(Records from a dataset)
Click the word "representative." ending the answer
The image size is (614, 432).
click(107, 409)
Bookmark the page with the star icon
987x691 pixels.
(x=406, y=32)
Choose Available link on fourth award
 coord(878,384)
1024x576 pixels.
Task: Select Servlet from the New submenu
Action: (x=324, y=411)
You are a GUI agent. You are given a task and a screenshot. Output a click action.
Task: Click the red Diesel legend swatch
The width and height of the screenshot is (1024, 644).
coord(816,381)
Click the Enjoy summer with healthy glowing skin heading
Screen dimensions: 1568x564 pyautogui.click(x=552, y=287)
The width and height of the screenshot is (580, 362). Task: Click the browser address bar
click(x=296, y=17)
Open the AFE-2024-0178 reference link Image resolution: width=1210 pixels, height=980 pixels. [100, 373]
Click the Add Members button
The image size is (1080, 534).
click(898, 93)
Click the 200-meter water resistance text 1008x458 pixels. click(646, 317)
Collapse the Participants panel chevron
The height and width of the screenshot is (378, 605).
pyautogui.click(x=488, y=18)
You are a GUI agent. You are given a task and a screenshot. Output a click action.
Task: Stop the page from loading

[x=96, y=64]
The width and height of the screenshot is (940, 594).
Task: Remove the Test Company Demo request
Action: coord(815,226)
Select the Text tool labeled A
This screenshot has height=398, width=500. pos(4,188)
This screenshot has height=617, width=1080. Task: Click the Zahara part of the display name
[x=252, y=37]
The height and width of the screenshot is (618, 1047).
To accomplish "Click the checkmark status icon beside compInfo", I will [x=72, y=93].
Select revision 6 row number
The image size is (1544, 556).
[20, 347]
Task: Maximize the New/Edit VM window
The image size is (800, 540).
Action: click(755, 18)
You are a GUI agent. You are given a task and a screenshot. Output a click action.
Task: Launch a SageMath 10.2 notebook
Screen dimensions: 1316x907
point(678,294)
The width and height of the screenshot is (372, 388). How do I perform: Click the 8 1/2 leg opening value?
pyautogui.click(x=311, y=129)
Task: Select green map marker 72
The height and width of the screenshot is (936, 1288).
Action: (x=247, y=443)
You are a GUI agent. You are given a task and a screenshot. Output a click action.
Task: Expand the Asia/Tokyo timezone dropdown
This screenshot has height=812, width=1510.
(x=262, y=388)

> _What you should do_
All entries should be transcribed verbatim.

> _Result below_
Click the word "representative." ending the answer
The image size is (614, 432).
click(107, 409)
Bookmark the page with the star icon
987x691 pixels.
(x=406, y=32)
Choose Available link on fourth award
 coord(878,384)
1024x576 pixels.
Task: Select Servlet from the New submenu
Action: (x=324, y=411)
You are a GUI agent. You are given a task and a screenshot. Output a click action.
Task: Click the red Diesel legend swatch
The width and height of the screenshot is (1024, 644).
coord(816,381)
Click the Enjoy summer with healthy glowing skin heading
Screen dimensions: 1568x564 pyautogui.click(x=552, y=287)
The width and height of the screenshot is (580, 362). Task: Click the browser address bar
click(x=296, y=17)
Open the AFE-2024-0178 reference link Image resolution: width=1210 pixels, height=980 pixels. [100, 373]
Click the Add Members button
The image size is (1080, 534).
click(898, 93)
Click the 200-meter water resistance text 1008x458 pixels. click(646, 317)
Collapse the Participants panel chevron
The height and width of the screenshot is (378, 605).
pyautogui.click(x=488, y=18)
You are a GUI agent. You are given a task and a screenshot. Output a click action.
Task: Stop the page from loading

[x=96, y=64]
The width and height of the screenshot is (940, 594).
Task: Remove the Test Company Demo request
Action: coord(815,226)
Select the Text tool labeled A
This screenshot has height=398, width=500. pos(4,188)
This screenshot has height=617, width=1080. Task: Click the Zahara part of the display name
[x=252, y=37]
The height and width of the screenshot is (618, 1047).
To accomplish "Click the checkmark status icon beside compInfo", I will [x=72, y=93].
Select revision 6 row number
The image size is (1544, 556).
[20, 347]
Task: Maximize the New/Edit VM window
The image size is (800, 540).
Action: click(755, 18)
You are a GUI agent. You are given a task and a screenshot. Output a click action.
Task: Launch a SageMath 10.2 notebook
Screen dimensions: 1316x907
point(678,294)
The width and height of the screenshot is (372, 388). How do I perform: Click the 8 1/2 leg opening value?
pyautogui.click(x=311, y=129)
Task: Select green map marker 72
The height and width of the screenshot is (936, 1288).
Action: (x=247, y=443)
You are a GUI agent. You are given a task and a screenshot. Output a click action.
Task: Expand the Asia/Tokyo timezone dropdown
This screenshot has height=812, width=1510.
(x=262, y=388)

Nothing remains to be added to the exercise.